**Texto proporcionado**.

*****

A principios de 1910, Madero funda el diario El Constitucional, que al poco tiempo encargaría a Heriberto Frías, y empieza una tercera gira por Durango (donde, desacertadamente, elogia la política de conciliación de Porfirio Díaz), Zacatecas, Aguascalientes (acuden ocho mil personas) y San Luis Potosí. En cada etapa, la comitiva es vitoreada, pero sufre las más variadas formas de obstrucción que le preparan las autoridades. Días antes de la convención nacional del partido, la obstrucción se intensifica. El gobierno central desarrolla una acción múltiple contra los intereses económicos de la familia Madero: interviene -sin éxito, porque el público sólo acepta su moneda- al Banco de Nuevo León, presiona al fundador de la dinastía, acusa penalmente a Madero de «robo de guayule» y dicta contra él orden de aprehensión, que no se hace efectiva, entre otros azares, por la intercesión de Limantour, cerebro financiero del régimen de Díaz y amigo de los Madero.

*****

**Bloque de datos**.
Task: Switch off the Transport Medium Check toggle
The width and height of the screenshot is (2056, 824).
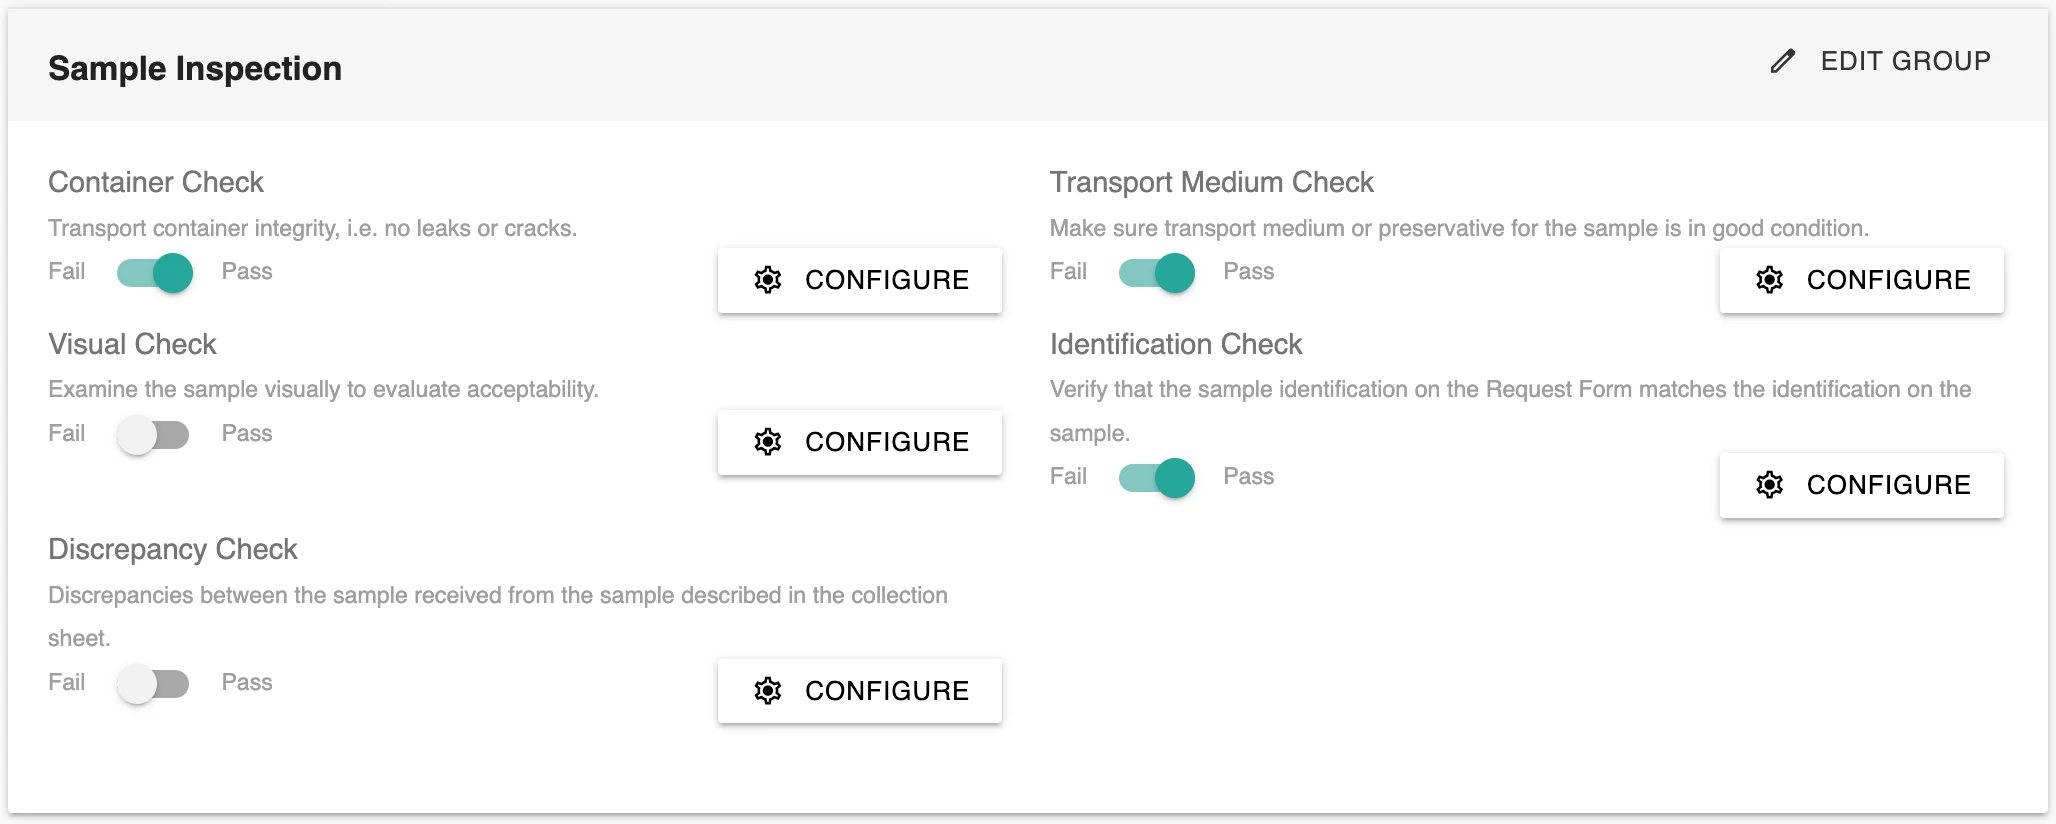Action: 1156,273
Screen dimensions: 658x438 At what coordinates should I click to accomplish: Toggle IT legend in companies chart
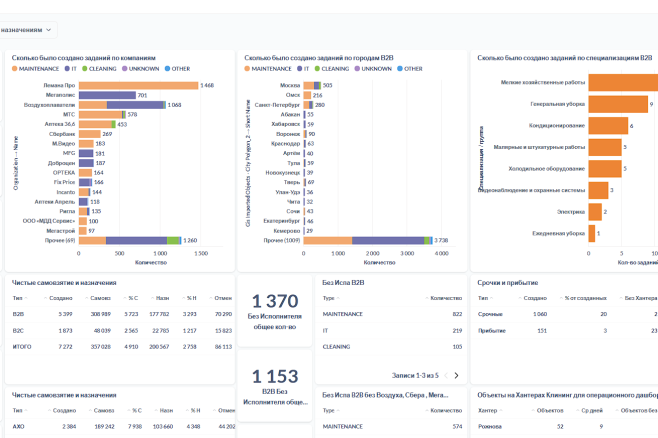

*****

**Objetivo**.
Según el texto sobre Madero:
(a) ¿A quién encargaría Madero el diario El Constitucional?
(b) ¿Cuántas personas acudieron en Aguascalientes?
(c) ¿De qué delito acusa penalmente el gobierno a Madero?
Los datos no hacen falta para resolver lo que se pide.

**Tarea resuelta**.
(a) A Heriberto Frías.
(b) Ocho mil personas.
(c) De «robo de guayule».